|
|
|
|
|
|
by PeterisP
860 days ago
|
|
|
Automated detection of risky code can be very useful, but it inherently lacks the capacity to differentiate whether a particular case of bad practice actually is a flaw or not. For a simplified example, usage of eval() in many dynamic languages is potentially risky and could result in a total takeover of the application, so these tools will generally flag it as 'critical' - even if in that particular case this 'eval' is run on data that can't possibly be affected by any user-controlled input (in that case it was used in a slightly weird design for code generation to save on copypasta) and does not have any security risk.

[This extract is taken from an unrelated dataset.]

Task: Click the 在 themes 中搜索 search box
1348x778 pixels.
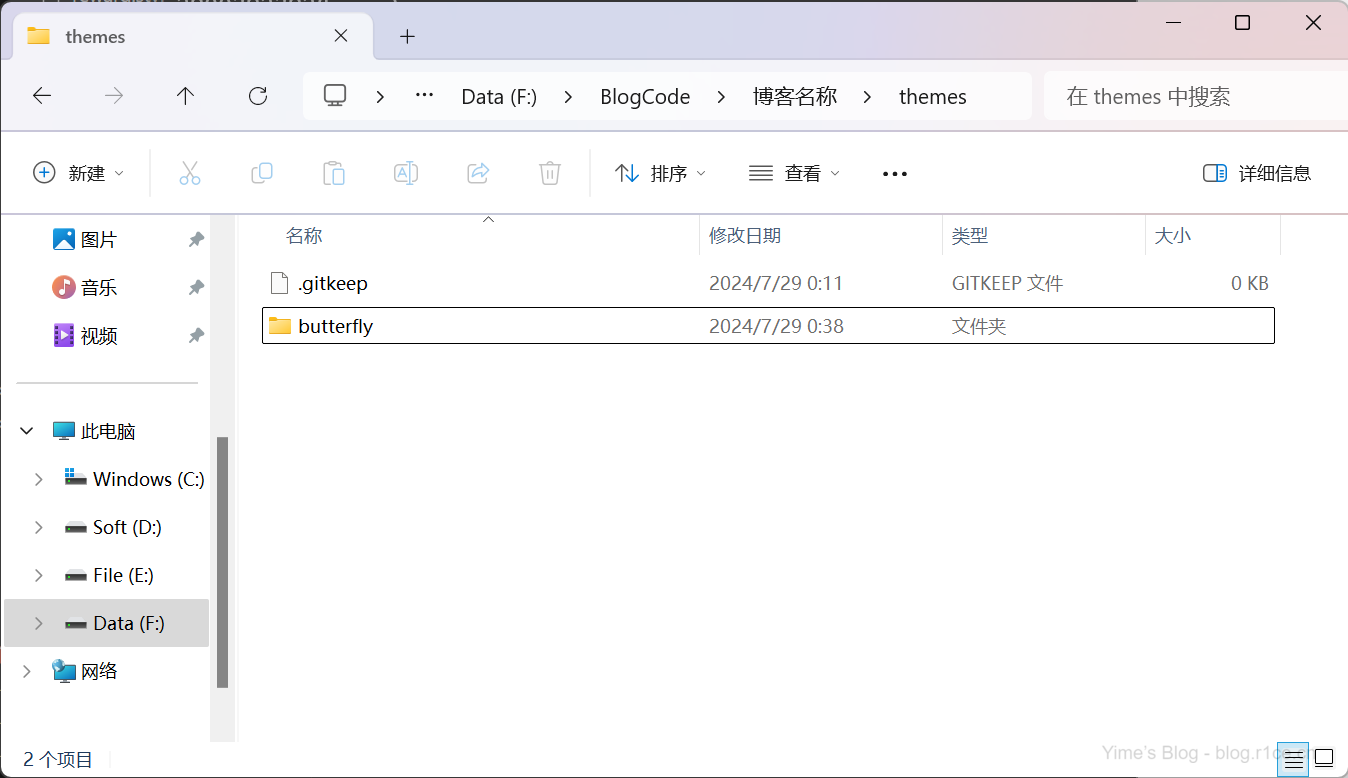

Anecdotally, when I have done triage on such analysis, perhaps 5-10% of things the tools marked as 'critical' (i.e. potentially critical) were flaws which might have had some actual impact and need to be fixed. So when some vendor says in an article like this "The study found nearly two-thirds (63%) of the applications scanned had flaws in the first-party code", keep that in mind - they're generally treating all detections as real, but it's rarely the case. But on the other hand, it may well be the case that it's simpler to have a process to just clean up all suspicious places in the code; just as the simplest way to avoid use-after-free errors is to use a garbage-collected language instead of just trying to ensure that every single memory allocation in C is correctly implemented. |
|
|
You buy it to have it as an insurance when your software gets hacked due to poor software engineering and you leak identities of millions of people. You can claim that “we had a process in place for secure software development” no matter if the tool does something useful or not. CISO and CEO do not get fired, users cannot sure, life goes on.
To use such compliance solution may be also top-down requirement like in the case of SolarWinds after they caused the hacking of the half of the US government: https://investors.solarwinds.com/news/news-details/2023/Sola...